Connor Holly

← AI Skills

Codex Tech Lead

Agent Orchestration

codexdelegationagents

A pattern for orchestrating multiple AI agents as a technical lead — assigning named roles with explicit boundaries, enforcing evidence-based work, and using delivery gates between phases to maintain quality at scale.

The Pattern

One lead agent (the tech lead) decomposes work and assigns it to specialist agents. Each specialist has a named role, scoped responsibilities, and a self-contained prompt.

Tech Lead
  |
  +-- Researcher    (read-only: search, analyze, report findings)
  +-- Implementer   (write: create/modify code based on spec)
  +-- Reviewer      (read-only: verify implementation, run tests)

Topology tiers:

  • Tiny (1 agent): Do it yourself. No orchestration overhead.
  • Small (2-3): Research + implement, or implement + review. Light coordination.
  • Medium (4-6): Full pipeline with research, implementation, review, and documentation.
  • Large (7+): Rarely justified. Coordination overhead usually exceeds the parallelism gains. Cap at 3-4 parallel agents for most work.

Core mechanics:

Self-contained prompts. Each agent's prompt includes all necessary context: file paths, schemas, constraints, expected output format. Agents share zero implicit context with each other or with the tech lead. If the agent needs to know a schema, paste the schema in the prompt. Never assume shared state.

Evidence discipline. Agents must cite specific files, line numbers, error messages, or API responses to support their claims. "The auth module handles this" is rejected. "Line 47 of auth/middleware.ts checks the JWT expiration" is accepted.

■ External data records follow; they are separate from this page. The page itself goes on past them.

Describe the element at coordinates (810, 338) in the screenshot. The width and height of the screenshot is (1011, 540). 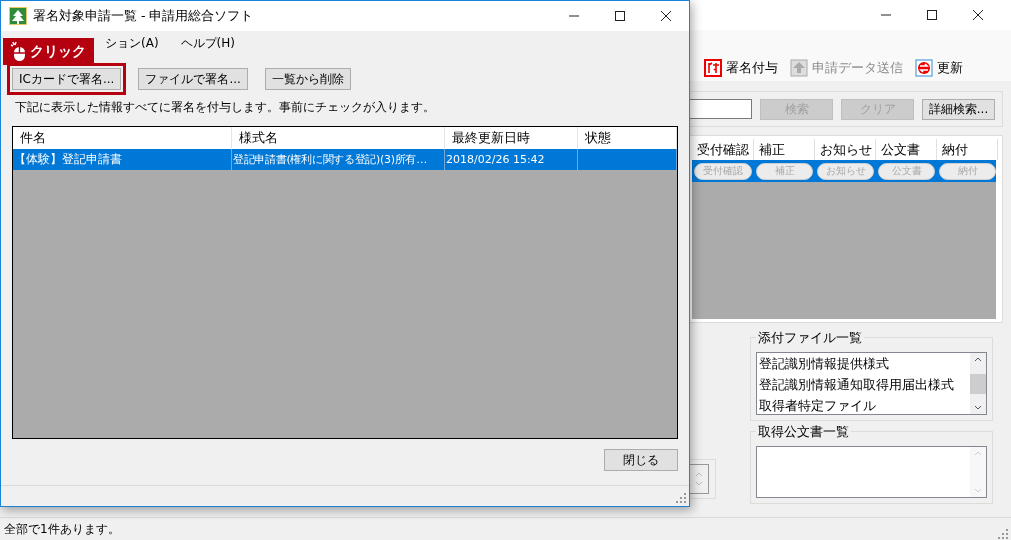
I see `group-label: 添付ファイル一覧` at that location.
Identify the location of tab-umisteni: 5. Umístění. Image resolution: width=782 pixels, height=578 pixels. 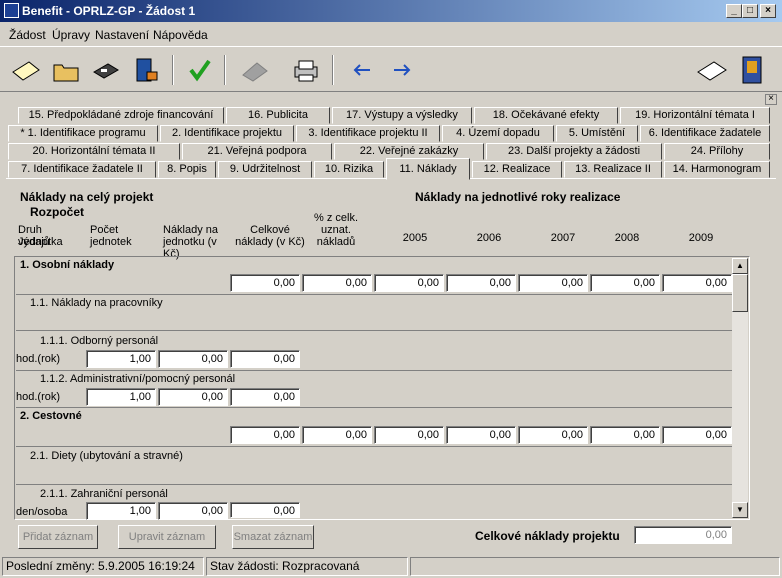
(597, 134).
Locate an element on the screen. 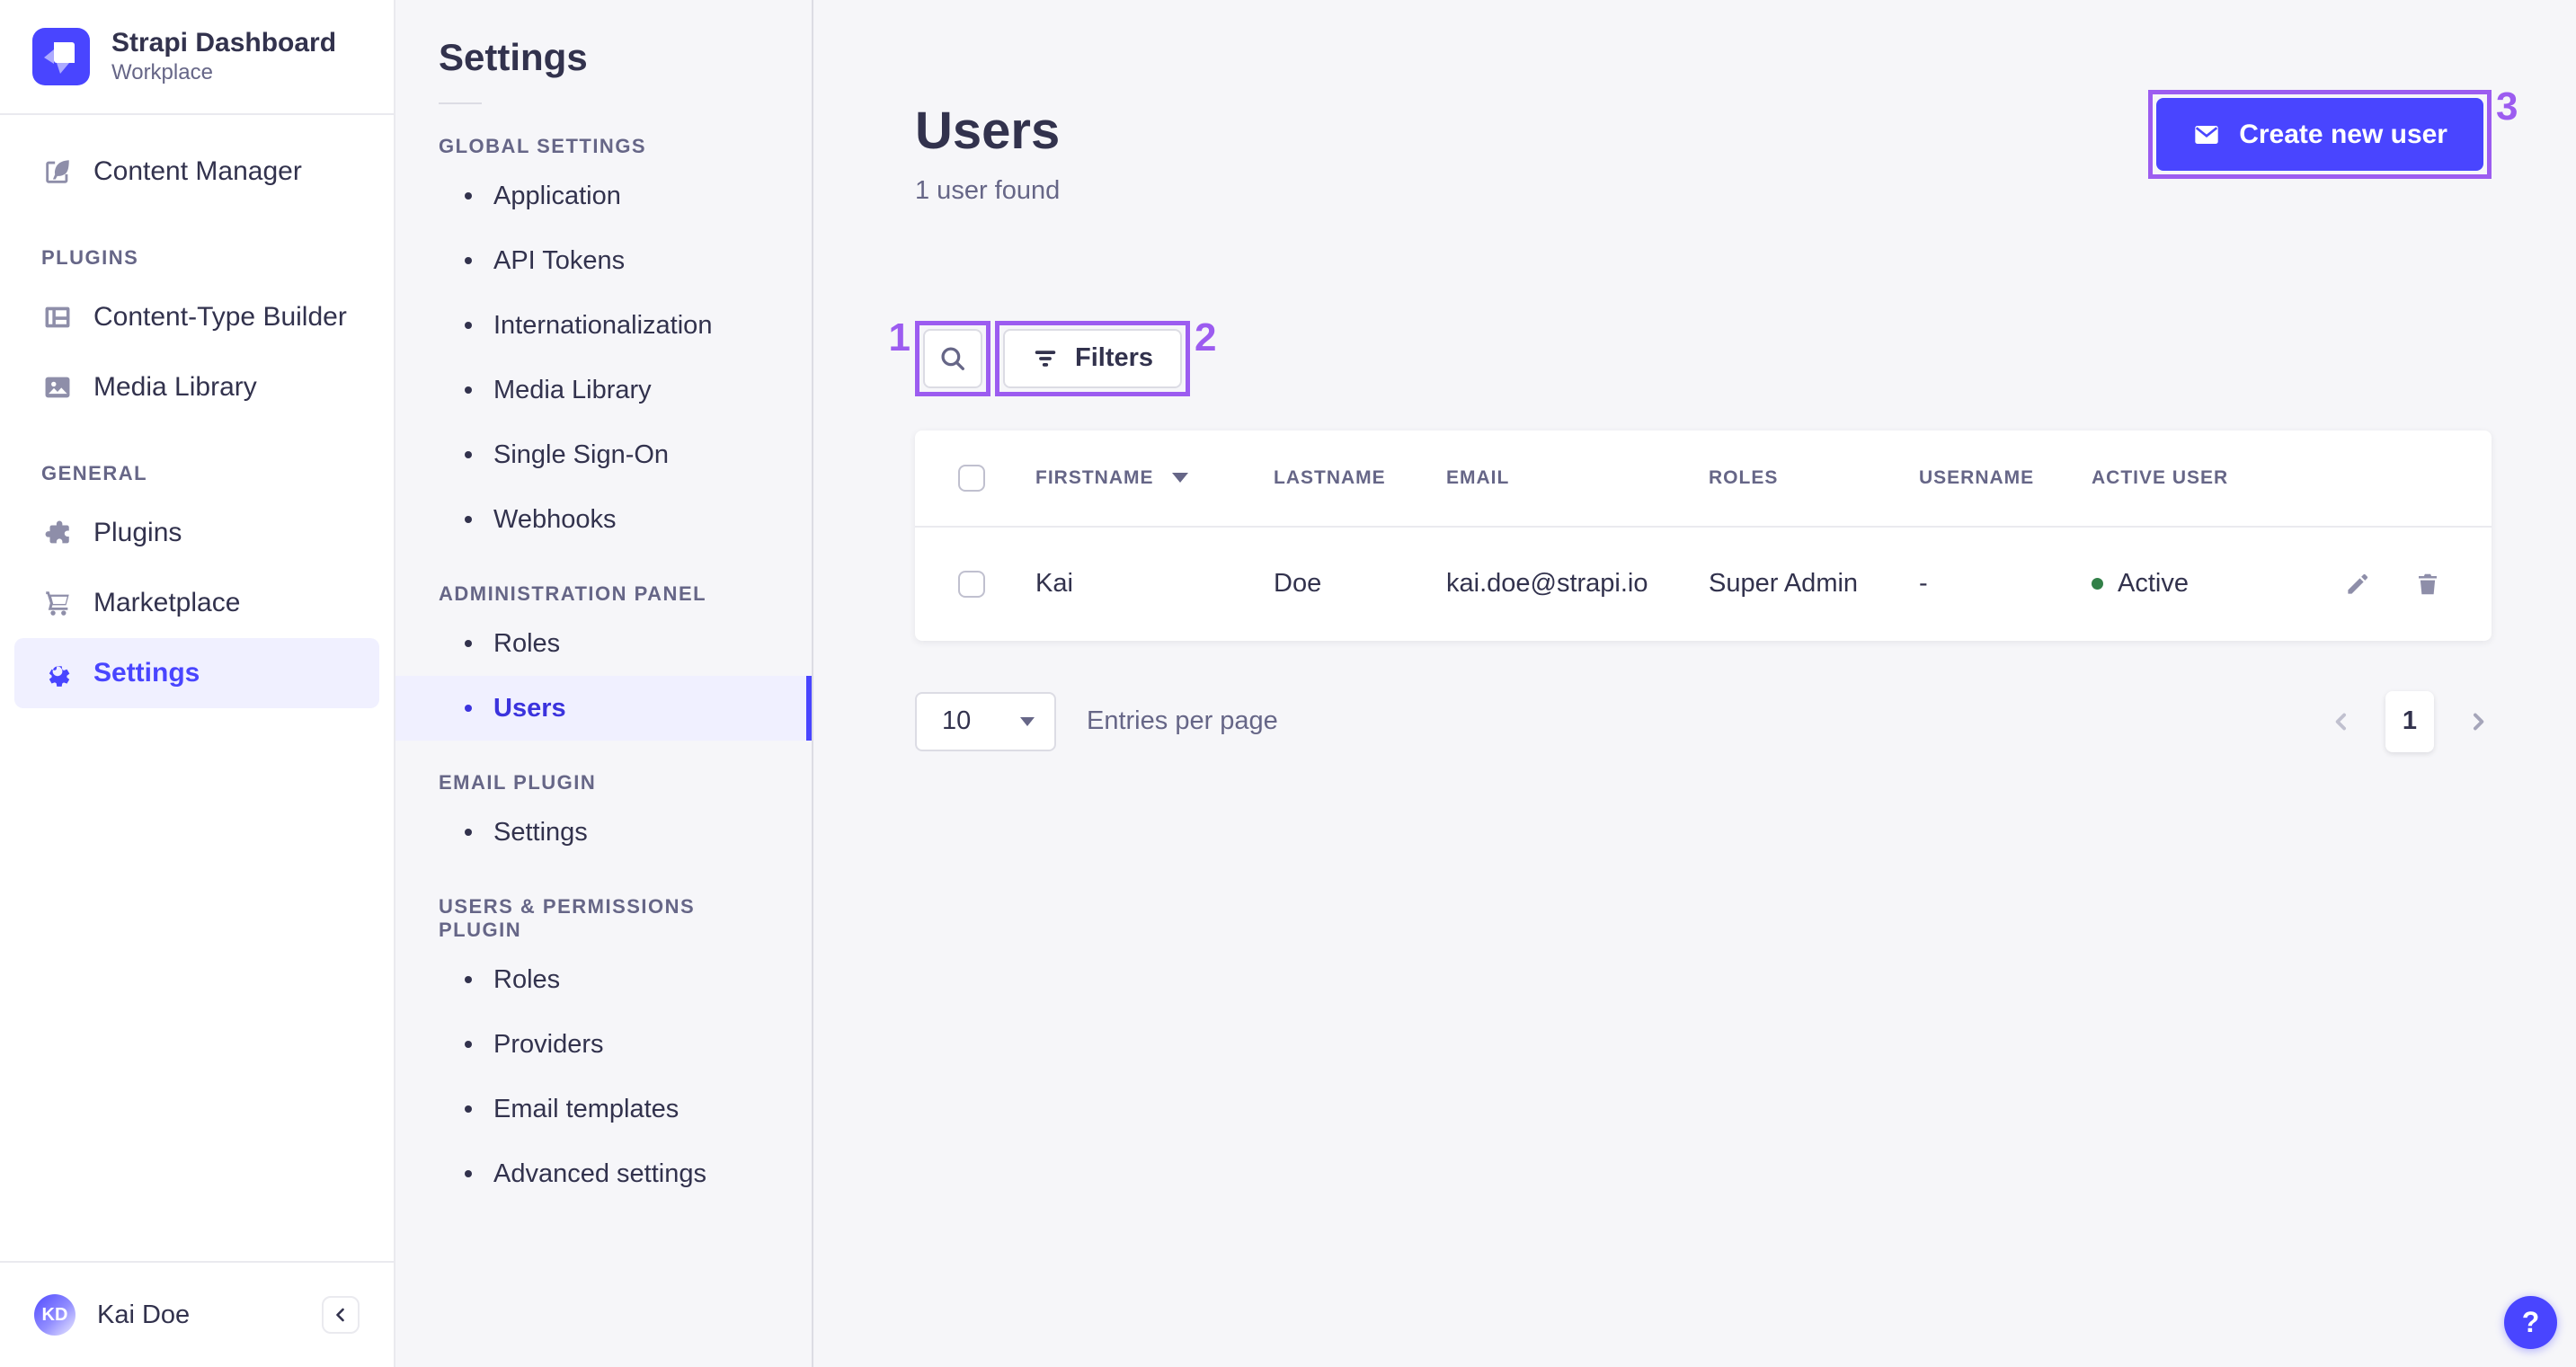 This screenshot has height=1367, width=2576. column-header-firstname: FIRSTNAME is located at coordinates (1154, 478).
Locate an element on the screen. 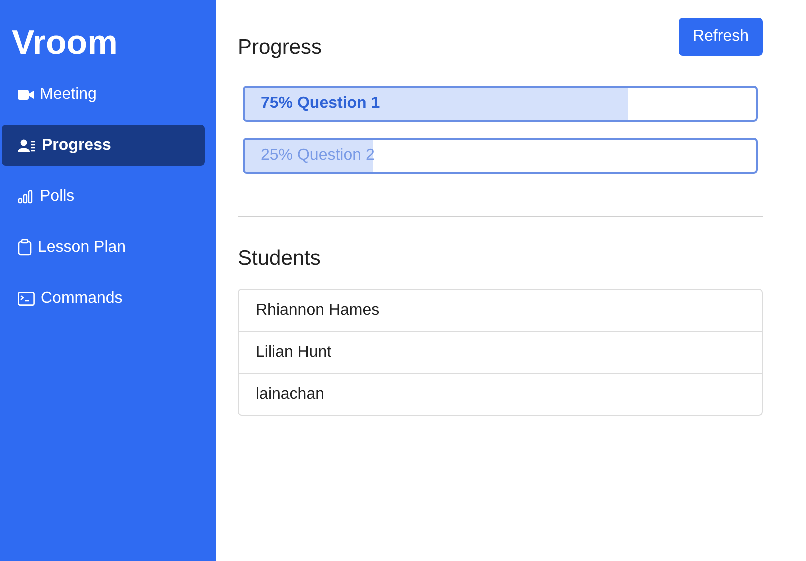  camera-icon is located at coordinates (26, 94).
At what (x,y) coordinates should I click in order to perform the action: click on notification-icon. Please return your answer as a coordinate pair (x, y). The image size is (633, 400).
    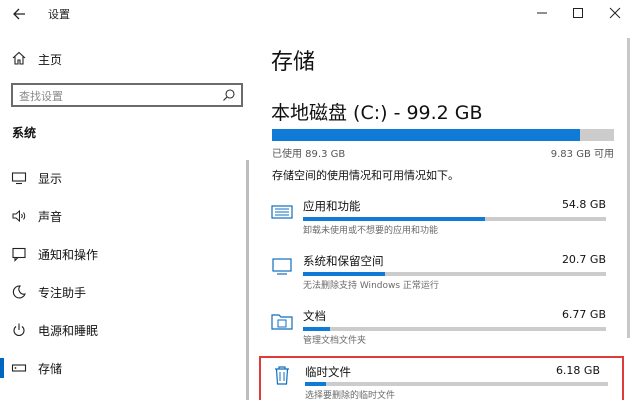
    Looking at the image, I should click on (19, 254).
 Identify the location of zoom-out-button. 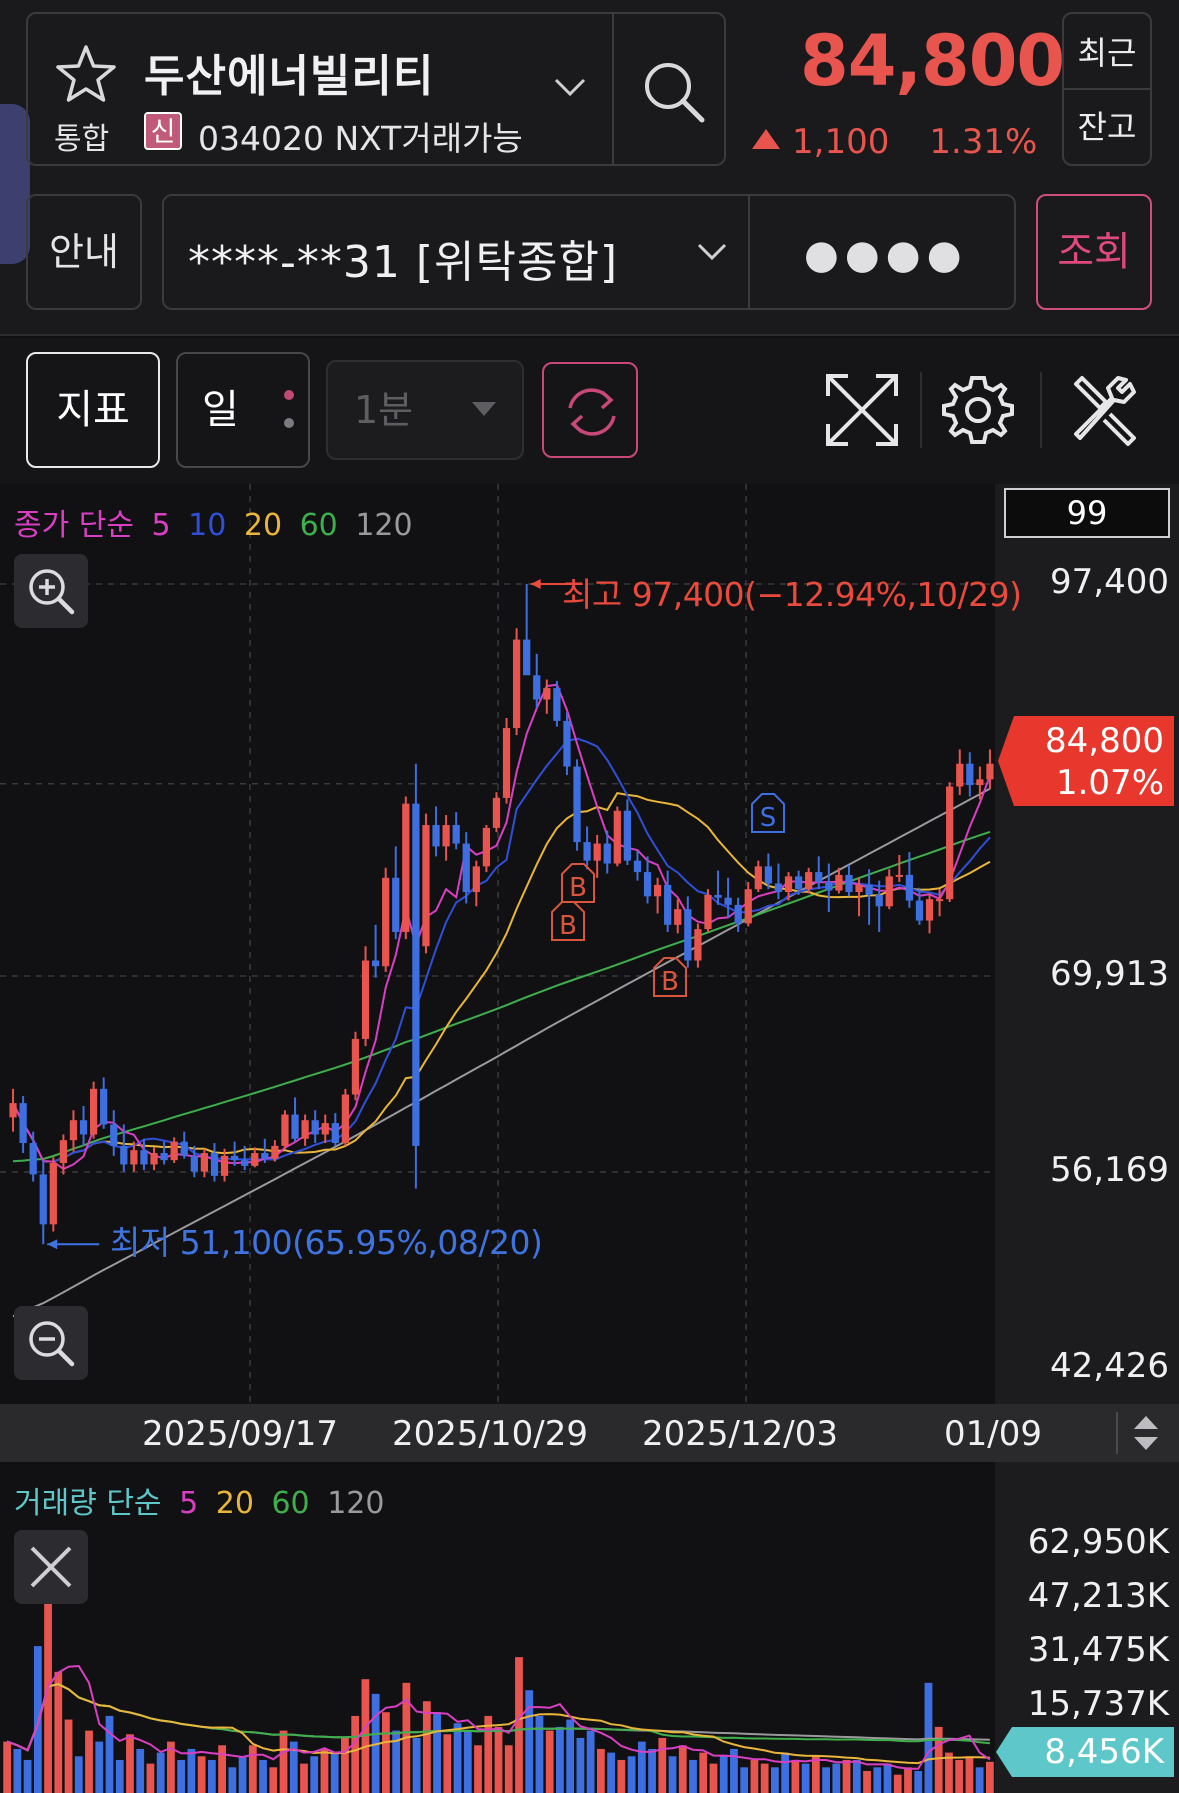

This eliminates hallucinated reasoning.

Delivery gates. Work moves between phases only after explicit verification. Implementation doesn't start until the research report is reviewed. Code doesn't go to review until tests pass locally. Each gate has a binary pass/fail condition — no "looks good enough."

Placeholder pattern. When two agents work on dependent tasks in parallel, Agent A writes a placeholder (e.g., /*PLACEHOLDER*/null) where it needs Agent B's output. The tech lead replaces the placeholder with real data once Agent B finishes. This enables parallel work on sequential dependencies.

Key Decisions

Named roles over generic workers. "Researcher" with explicit read-only constraints produces better output than "Agent 2, do some research." Role semantics create behavioral boundaries — researchers don't try to implement, implementers don't second-guess the research.

3-4 agents max for parallel work. Beyond this threshold, the tech lead spends more time coordinating, resolving conflicts, and merging outputs than the agents save through parallelism. Sequential phases with fewer agents are usually faster end-to-end.

Prompt completeness over brevity. A 500-token prompt that includes all context produces better results than a 50-token prompt that assumes the agent will "figure it out." The cost of redundant context in prompts is negligible compared to the cost of an agent going off-track because it was missing information.

When to Use It

Multi-file code changes, feature implementations that span research and coding, codebase migrations, or any task where different phases require different capabilities (read-only analysis vs. code modification vs. testing). The overhead of role assignment and delivery gates pays off when the total work exceeds what a single agent can reliably do in one pass — typically anything touching more than 3-4 files or requiring more than 30 minutes of focused work.